We know we had two weeks last year during this first four weeks of the quarter that we were on advertising.
Again, with the residual from the first quarter advertising as well.
We were up quite a bit of year-over-year, even last year.
When we do a two-year trend for our own business on a -- looking year-over-year on a two year trend, we're still running above the nap track average through the first quarter.
- Analyst
And then I guess can you -- have you seen a change of your consumer -- I know you have talked teens and tweens before but going through the employment data, it looks like the teenage unemployment level is rising and could be pretty bad this summer.
What are you seeing thus far, and is there any strategy you're trying to get that teen into your store if they are not shopping at other -- maybe your neighboring retailers?
- President, COO
Matt, we haven't seen any discernible difference, and our average guest check is almost unchanged.
- Analyst
Okay.
Thank you.
Operator
We will go next to Brad Ludington with KeyBanc Capital Markets.
- Analyst
Good afternoon, thank you.
- CMO
Hey, Brad.
- Analyst
Hi.
I wanted to ask, first off, what is the -- for the $15 schedule debt payment, when that is due?
- CFO
The $15 million is a quarterly payment that we pay about 2.1 -- or $2.8 million in our first quarter's scheduled repayment.
I think it increases to about $4.8 million in the last couple of payments in June and September.
So it is a quarterly paydown.
- Analyst
Okay.
And now, the steak sliders, you're going to do the marketing -- the cable advertisements for that rollout, can you quantify how much that will be in the second quarter in marketing expenditures?.
Is it something we're maybe not expecting here previously?
- CMO
Yes, we're planning on spending roughly $1.3 million in the media buy.
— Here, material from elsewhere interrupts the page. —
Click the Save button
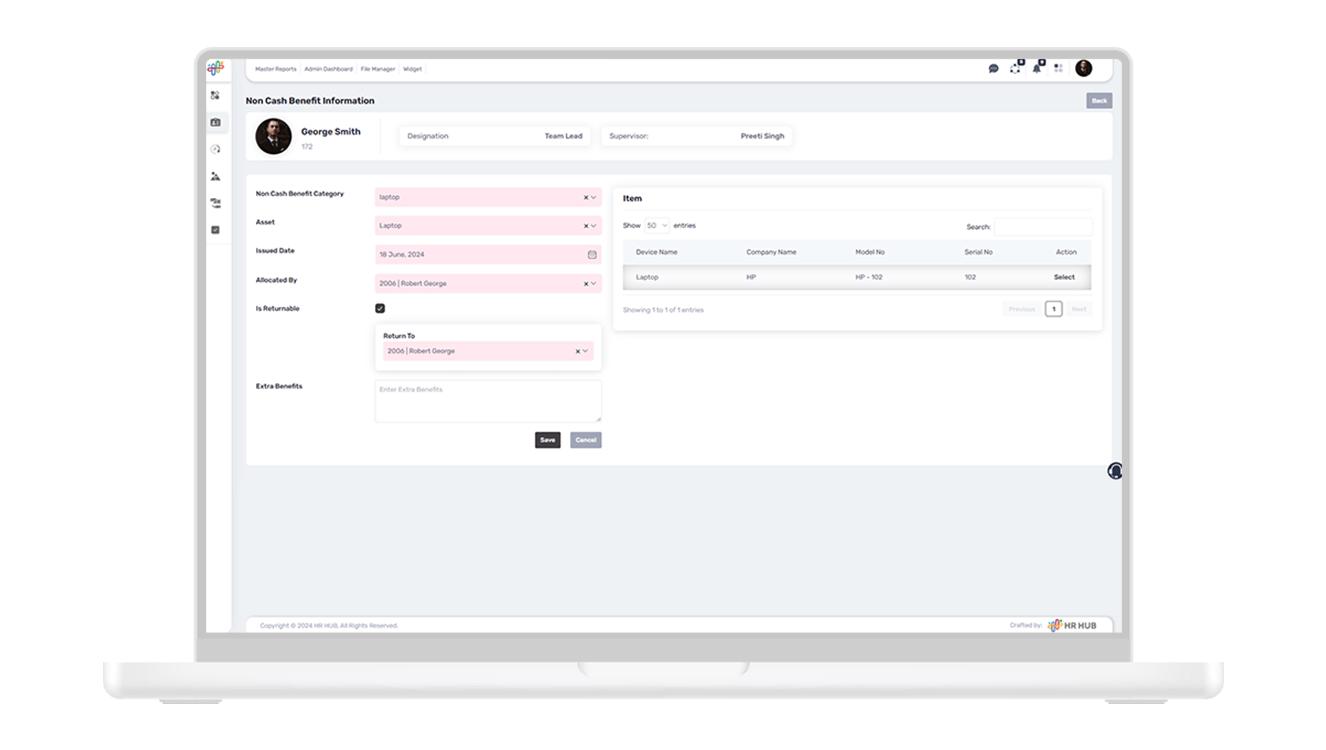1326x750 pixels. click(x=547, y=440)
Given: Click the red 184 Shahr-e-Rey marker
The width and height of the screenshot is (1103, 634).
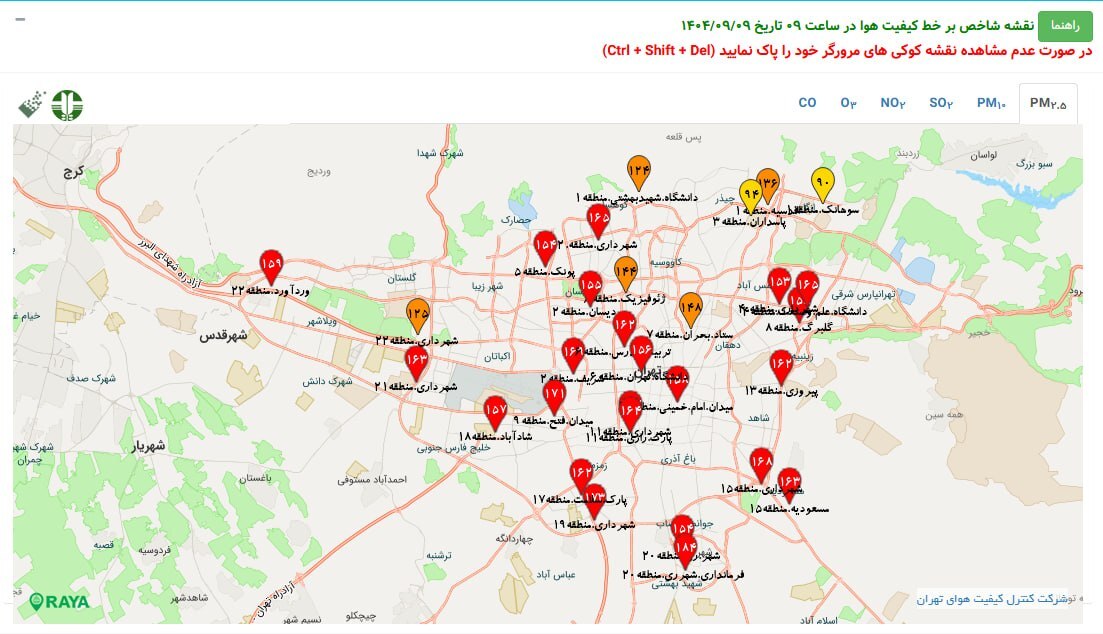Looking at the screenshot, I should point(685,547).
And approximately half of that is incremental spend and approximately half of that is incremental spend, half of that is coming from other -- just being reallocated from other resources or other things that we are redirecting into this.
- Analyst
Okay.
- President, COO
It is all in the second quarter.
- CMO
And it's all in Q2, right.
- Analyst
All in Q2, okay, good.
All -- and that will be all in operating expenses?
- CFO
It is actually -- yes.
It is in the marketing media spend.
So it will be absorbed by the operating.
- President, COO
In G&A, not operating expenses.
- Analyst
In G&A.
- CFO
Right.
- Analyst
Okay.
And then last question, you talked being the kitchen initiatives and how you're in phase two of that right now, and you're encouraged by the results.
Can you talk about specific results or quantify what the encouraging data points are?
- President, COO
Brad, a lot of it is since we're in the middle of rollout and we're tracking it, I don't think we're ready to go into detail yet.
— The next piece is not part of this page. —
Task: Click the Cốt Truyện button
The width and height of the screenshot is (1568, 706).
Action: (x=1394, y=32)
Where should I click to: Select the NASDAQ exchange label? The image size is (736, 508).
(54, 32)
(inaudible) from the fields, we're seeing a lot more efficiencies, and we will start really measuring it when all -- it is all in effect come June 15 with the new menu rollout.
- Analyst
All right.
Thank you very much.
Operator
We will go next to Nicole Miller with Piper Jaffray.
- Analyst
Thanks, good afternoon.
I just wanted to better understand if the slider marketing is the same period year-over-year.
And then I believe in the first quarter, you have your, I'm not sure if it is labeled GM or franchisee conference, but can you tell us kind of the tone or sentiment from your partners out in the field?
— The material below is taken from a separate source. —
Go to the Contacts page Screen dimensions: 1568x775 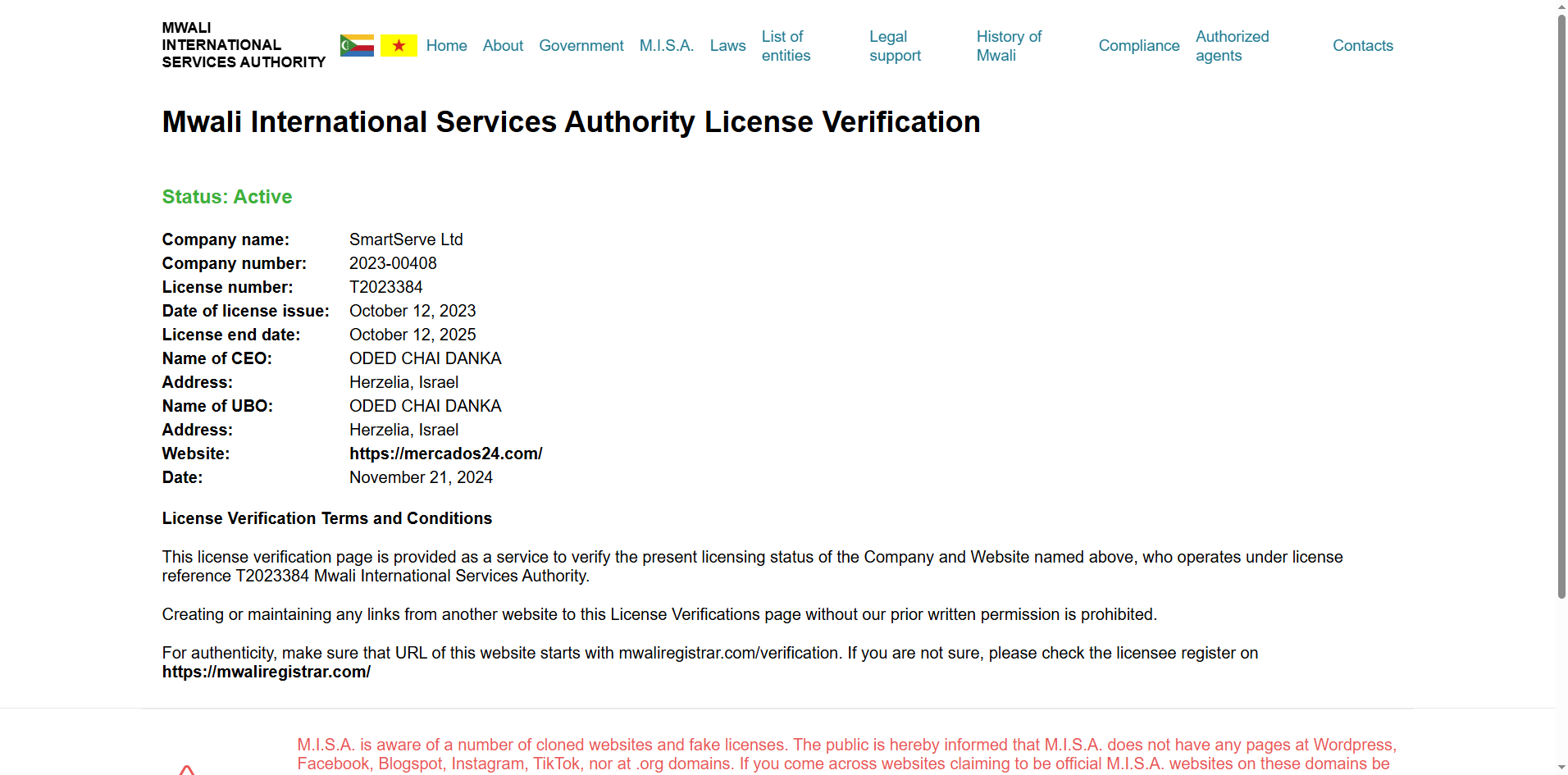tap(1362, 46)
And would there be an opportunity for you to go back on TV advertising in an economic recovery?
- CMO
Nicole, this is Susan.
I will answer the first part of your question.
We had during Q2 five weeks of television in 2008, and we will have three weeks this year.
It was more front-loaded last year part of the quarter, and it was blinking.
So we were on one week, off the next week.
What we're doing this year is three solid weeks in a row on national cable.
- Chairman, CEO
Last year was branding, Nicole -- this is Denny.
Last year was branding, NIcole.
This year the three weeks will be totally focused on sliders.
- CMO
Sliders last year we ran in February and March, and this year, sliders will be all in Q2 and then on the menu from June forward.
- President, COO
Nicole, in terms of your franchise leadership question, we have some of the highest review scores from the leadership seminar in terms take home value.
We did rollout, Make the Connection as well as our leadership platform in breakouts there.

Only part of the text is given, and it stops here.